Cx30 hemichannels also display saturable molecular transport

To evaluate if other large-pore channels display saturating transport to molecules, we analyzed molecular permeability in translucent oocytes expressing connexin hemichannels. To assess molecular permeation through connexin hemichannels, we used ethidium as a molecular tracer because it has been used extensively as a fluorescent dye to analyze connexin hemichannel/GJC activity. Consistent with previous findings (Hansen et al., 2014a, 2014b; Nielsen et al., 2017), we detected ethidium uptake at resting membrane potentials through Cx30 hemichannels but not through Cx26 hemichannels (Fig. 5 B). Thus, we further characterized the permeability of ethidium through Cx30 hemichannels. Resting membrane potentials in noninjected oocytes and in those expressing Cx30 were −38.4 ± 0.9 mV and −30.5 ± 0.9 mV, respectively (P < 0.001). The ionic currents recorded in Cx30-expressing oocytes were abolished by 200 µM La3+, a connexin blocker (Fig. 5 A). Also, ethidium uptake in Cx30-expressing oocytes was fully prevented by 200 µM La3+ (Fig. 5 B). As expected, the magnitude of the uptake rate through Cx30 hemichannels was dependent on ethidium concentration (Fig. 5, B and C). Importantly, ethidium uptake in translucent oocytes that did not express Cx30 was negligible in the absence of divalent cations (Fig. 5, B and C). Analysis of the ethidium uptake rates revealed that transport of this molecule through Cx30 hemichannels was saturable at micromolar concentrations (Fig. 5 C). Similar to the observations in CALHM1-expressing oocytes, ethidium uptake correlated with the magnitude of Cx30 tail currents (Fig. 5 D). The normalization of dye uptake to the tail current evoked by Cx30 channel opening confirmed that ethidium permeation was saturable with a Vmax = 0.078 ± 0.015 A.U./min × µA and apparent Km = 8.10 ± 1.65 µM (Fig. 5 E). Overall, our data confirm that Cx30 displays properties of saturating transport similar to that observed for CALHM1 channels.

Mutations in the N-terminal region of connexin hemichannels affect the selectivity and transport

Cx26 is the most closely related isoform to Cx30, sharing >90% sequence similarity in the pore region. However, in contrast to Cx30, ethidium was not permeable through Cx26 hemichannels, suggesting that permselectivity properties are quite different in these similar connexin isoforms. We built a homology model of Cx30 based on our equilibrated and previously validated Cx26 model (Fig. 6, A and B; Luo et al., 2016). The Cx30 model is consistent with structural/functional data reported previously (Nielsen et al., 2017).

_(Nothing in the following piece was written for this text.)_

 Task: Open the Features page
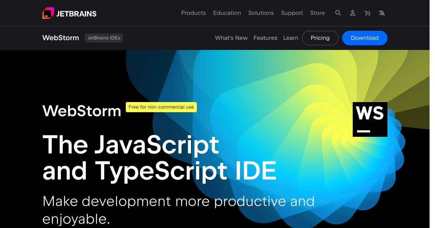pyautogui.click(x=265, y=38)
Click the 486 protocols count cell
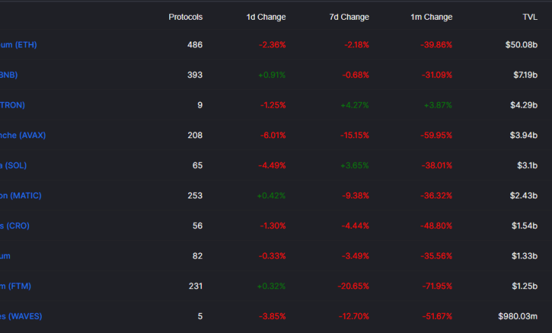This screenshot has width=552, height=333. point(195,45)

The pore radius after 100-ns simulation shows that Cx30 is actually narrower than Cx26 at several points along the pore (Fig. 6 C). Thus, simple steric considerations cannot account for the impermeability of Cx26 to ethidium. The structure and sequence comparison shows that the pore-lining region in Cx26 and Cx30 mostly differs at the short N-terminal helix, which is also the most flexible element of the pore (Fig. 6 A). This suggests that the difference in ethidium permeability arises from different channel–ligand interactions and the dynamics of the pore with a permeant present.

Hence, we used the TEVC/dye uptake assay to determine the effect of pathogenic human connexin mutations in the N-terminal region on ethidium transport across the cell membrane. We first analyzed the human mutation G11R in Cx30, which produces hidrotic ectodermal dysplasia (Zhang et al., 2003; Essenfelder et al., 2004; Chen et al., 2010). Consistent with the gain of function proposed for this mutation, the voltage-activated currents in oocytes expressing Cx30G11R were higher than with wild-type Cx30 (Fig. 6 D). The increase of ionic currents was not associated with an increase of Cx30G11R channels in the plasma membrane (Fig. S3), suggesting that the mutation G11R increases the open probability of the channel and/or the conductance to atomic ions. As seen previously, ethidium uptake in wild-type Cx30-expressing oocytes was detectable at resting membrane potential and correlated with the magnitude of voltage-activated tail currents of Cx30 hemichannels (Fig. 6 E). Strikingly, ethidium uptake in Cx30G11R was not detected even when high Cx30G11R-mediated currents were detected (Fig. 6 E).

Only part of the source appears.